IPOH, Sept 26 — It’s not nga choy gai (bean sprouts chicken).
Nothing that obvious. It’s not even the restaurant’s signature dish but its simplicity is precisely what wins us over: free range kampung chicken steamed with goji berries and garnished with an avalanche of julienned green onions.
The chicken’s natural essence — now a precious, reduced liqueur — seduces us. Just a spoonful for each person at the table, no more.

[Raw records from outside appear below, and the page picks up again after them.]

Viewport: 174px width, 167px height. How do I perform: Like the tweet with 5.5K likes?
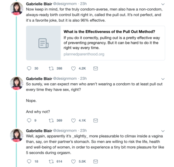point(73,162)
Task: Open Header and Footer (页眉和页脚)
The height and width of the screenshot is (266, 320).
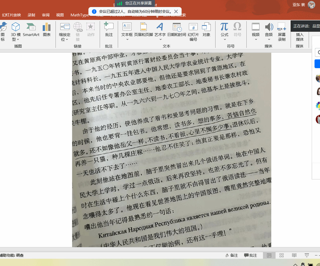Action: point(143,30)
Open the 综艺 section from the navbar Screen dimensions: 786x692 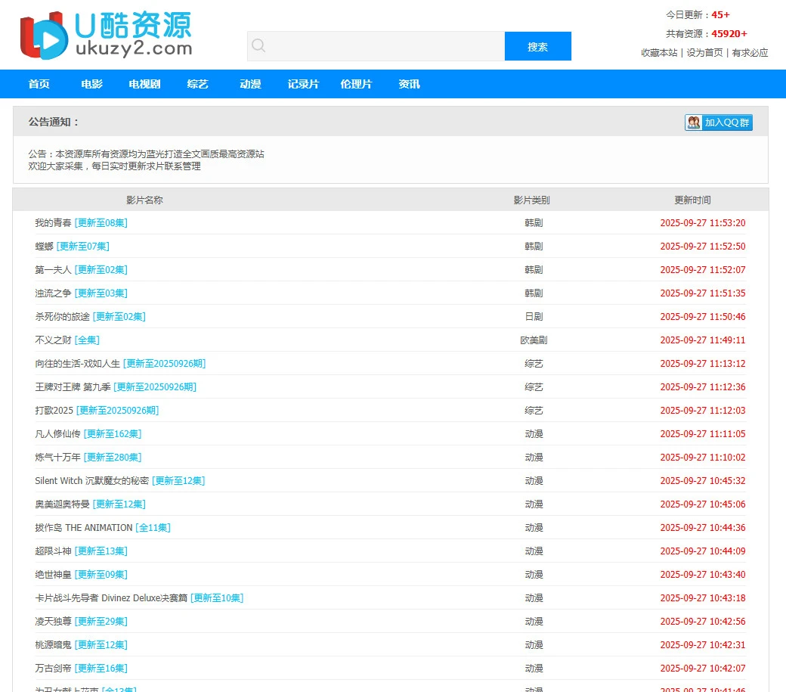[197, 84]
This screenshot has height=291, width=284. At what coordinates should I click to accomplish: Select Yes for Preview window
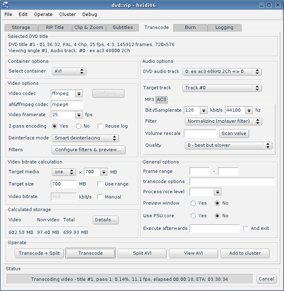pos(193,203)
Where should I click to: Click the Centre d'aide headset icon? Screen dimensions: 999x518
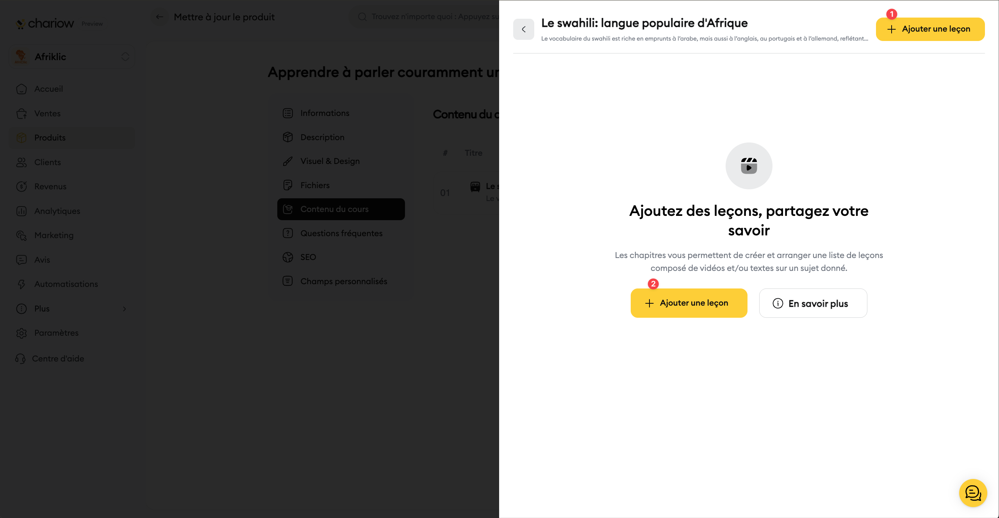pos(20,358)
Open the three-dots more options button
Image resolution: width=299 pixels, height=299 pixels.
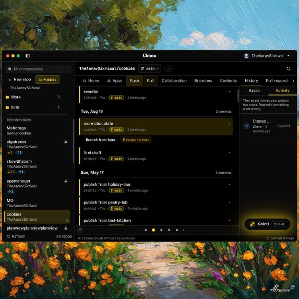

But it’s enough.
You would be forgiven if you imagine Ipoh is all about the aforementioned nga choy gai (not overrated but perhaps a tad too pervasive) or agonising over which shop to visit at Dim Sum Street.
It’s certainly what I, as an outsider, thought too.
Hence the joys of a long-awaited weekend staycation, some time away with friends we rarely see (the lockdown earlier in the year was a factor but if we’re honest, it’s just the usual excuses of work and life commitments).
When one of our group, a true blue Ipoh boy suggests his hometown and offers to be a guide, who would say no to that? Especially since that means the rest of us are freed from the headache of planning where to go, what to eat.
With great promises comes great responsibility, however.
Never overpromise and underdeliver, we jokingly cautioned our friend weeks in advance. Our words of warning must have frightened him for he set about dragging us as far away from the town centre as he could.
Readers, he took us to Bercham.
A suburb of Ipoh, Bercham isn’t exactly far away — about 10 kilometres from our hotel or half an hour during rush hour — but far enough that we soon lose track of the number of labyrinthine small roads we turn into and weave out of.
The distance, for what it is, is certainly promising as is the fact we seem to be leaving all the nga choy gai stalls and dim sum restaurants behind.
Perhaps it’s about eating where locals eat. The further we get from the town centre and other tourists, the less we feel like tourists ourselves and more like adopted locals — with our friend the Ipoh boy as the ringleader.
Certainly he’s the one who’s tasked to make reservations. Not for a table — that appears to be first come, first serve — but for any dishes you’d desire before they run out.
The restaurant — endearingly named Kedai Makanan Rasa Lain — is infamous for exhausting their supply of claypot crabs if you’re a latecomer. (And thus we discover their signature dish.) Disappointment awaits the unprepared customer.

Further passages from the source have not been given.